Le coup d’envoi est sur le point de tirer sur la course à la succession de Christine Lagarde à la présidence de la Banque centrale européenne en 2027, et deux pays poids lourds qui n’ont jamais occupé ce poste semblent susceptibles de se présenter : l’Espagne et l’Allemagne.

Madrid est resté visiblement silencieux sur la nomination d’un remplaçant à son représentant actuel au conseil d’administration, Luis de Guindos, qui s’apprête à quitter la vice-présidence en juin. Cela a alimenté les spéculations sur les marchés et les cercles politiques selon lesquelles le quatrième membre de la zone euro visait un prix plus important.

La BCE s’apprête à procéder à un remaniement majeur de sa direction au cours des deux prochaines années, créant une opportunité rare pour les gouvernements nationaux d’installer des personnalités de confiance à la tête de l’une des institutions les plus puissantes de l’UE.

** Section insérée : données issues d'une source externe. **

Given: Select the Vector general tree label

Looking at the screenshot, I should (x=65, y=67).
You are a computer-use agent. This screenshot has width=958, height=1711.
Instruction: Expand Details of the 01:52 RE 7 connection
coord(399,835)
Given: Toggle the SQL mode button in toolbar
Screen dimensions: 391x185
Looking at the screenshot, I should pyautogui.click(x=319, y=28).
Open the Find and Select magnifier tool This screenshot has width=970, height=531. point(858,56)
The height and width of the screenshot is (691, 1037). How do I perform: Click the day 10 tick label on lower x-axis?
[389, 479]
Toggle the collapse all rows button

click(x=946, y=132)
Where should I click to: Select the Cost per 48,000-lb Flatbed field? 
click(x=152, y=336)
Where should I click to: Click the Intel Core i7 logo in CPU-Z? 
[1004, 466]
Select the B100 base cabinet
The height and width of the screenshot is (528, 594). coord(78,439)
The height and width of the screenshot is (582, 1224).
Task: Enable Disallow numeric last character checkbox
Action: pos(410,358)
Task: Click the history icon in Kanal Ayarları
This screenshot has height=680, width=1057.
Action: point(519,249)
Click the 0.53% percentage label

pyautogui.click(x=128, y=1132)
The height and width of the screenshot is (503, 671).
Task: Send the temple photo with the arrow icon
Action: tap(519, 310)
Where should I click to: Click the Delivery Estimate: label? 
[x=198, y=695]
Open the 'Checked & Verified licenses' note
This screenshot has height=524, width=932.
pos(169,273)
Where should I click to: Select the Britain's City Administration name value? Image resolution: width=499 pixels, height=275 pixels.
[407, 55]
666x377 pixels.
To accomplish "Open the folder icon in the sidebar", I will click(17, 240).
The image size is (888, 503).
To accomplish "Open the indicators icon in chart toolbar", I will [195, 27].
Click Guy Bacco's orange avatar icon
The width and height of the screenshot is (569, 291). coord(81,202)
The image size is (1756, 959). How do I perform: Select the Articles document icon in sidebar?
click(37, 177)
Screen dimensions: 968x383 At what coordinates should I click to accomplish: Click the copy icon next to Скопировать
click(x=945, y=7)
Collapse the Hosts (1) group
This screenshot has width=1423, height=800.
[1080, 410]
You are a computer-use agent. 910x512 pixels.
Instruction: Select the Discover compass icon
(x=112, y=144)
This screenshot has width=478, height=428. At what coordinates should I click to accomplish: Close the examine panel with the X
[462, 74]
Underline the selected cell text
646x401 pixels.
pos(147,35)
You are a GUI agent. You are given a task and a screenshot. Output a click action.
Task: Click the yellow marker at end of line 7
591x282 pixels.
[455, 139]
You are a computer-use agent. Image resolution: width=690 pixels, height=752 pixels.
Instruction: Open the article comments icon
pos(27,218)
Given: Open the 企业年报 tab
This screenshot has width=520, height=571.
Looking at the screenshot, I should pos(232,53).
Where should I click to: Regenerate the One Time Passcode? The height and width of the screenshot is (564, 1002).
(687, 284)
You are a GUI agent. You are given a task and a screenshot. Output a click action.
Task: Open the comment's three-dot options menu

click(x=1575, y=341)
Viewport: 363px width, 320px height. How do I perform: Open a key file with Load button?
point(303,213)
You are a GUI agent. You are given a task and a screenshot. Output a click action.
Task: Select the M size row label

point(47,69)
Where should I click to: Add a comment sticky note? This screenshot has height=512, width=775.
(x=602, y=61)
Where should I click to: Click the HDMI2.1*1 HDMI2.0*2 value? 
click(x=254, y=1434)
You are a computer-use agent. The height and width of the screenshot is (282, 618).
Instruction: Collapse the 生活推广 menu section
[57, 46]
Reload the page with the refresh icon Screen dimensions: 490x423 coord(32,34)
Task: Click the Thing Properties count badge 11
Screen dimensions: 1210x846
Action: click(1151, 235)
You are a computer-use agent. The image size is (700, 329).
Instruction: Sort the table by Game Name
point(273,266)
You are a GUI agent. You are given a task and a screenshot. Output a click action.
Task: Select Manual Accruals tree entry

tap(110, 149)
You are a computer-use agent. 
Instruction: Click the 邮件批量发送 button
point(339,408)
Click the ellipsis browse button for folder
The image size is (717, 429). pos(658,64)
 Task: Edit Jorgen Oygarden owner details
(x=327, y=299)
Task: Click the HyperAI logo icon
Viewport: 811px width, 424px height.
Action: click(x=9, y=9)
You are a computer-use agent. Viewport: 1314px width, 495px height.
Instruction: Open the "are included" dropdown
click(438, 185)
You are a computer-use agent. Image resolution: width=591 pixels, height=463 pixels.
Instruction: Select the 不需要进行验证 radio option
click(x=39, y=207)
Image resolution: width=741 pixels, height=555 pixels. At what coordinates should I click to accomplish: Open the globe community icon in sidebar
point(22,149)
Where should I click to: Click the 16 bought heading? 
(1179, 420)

Le poste de De Guindos est à pourvoir en mai de l’année prochaine, tandis que le poste d’économiste en chef, la présidence et l’importante division des marchés deviendront tous vacants en 2027.

Alors que l’Allemagne, la France et l’Italie ont toujours occupé l’un des six sièges convoités du Conseil d’administration, l’Espagne a enduré une interruption de six ans sans représentation. S’il reste silencieux alors que les autres sièges du conseil d’administration se remplissent, cela indiquerait clairement que l’Espagne veut la première place.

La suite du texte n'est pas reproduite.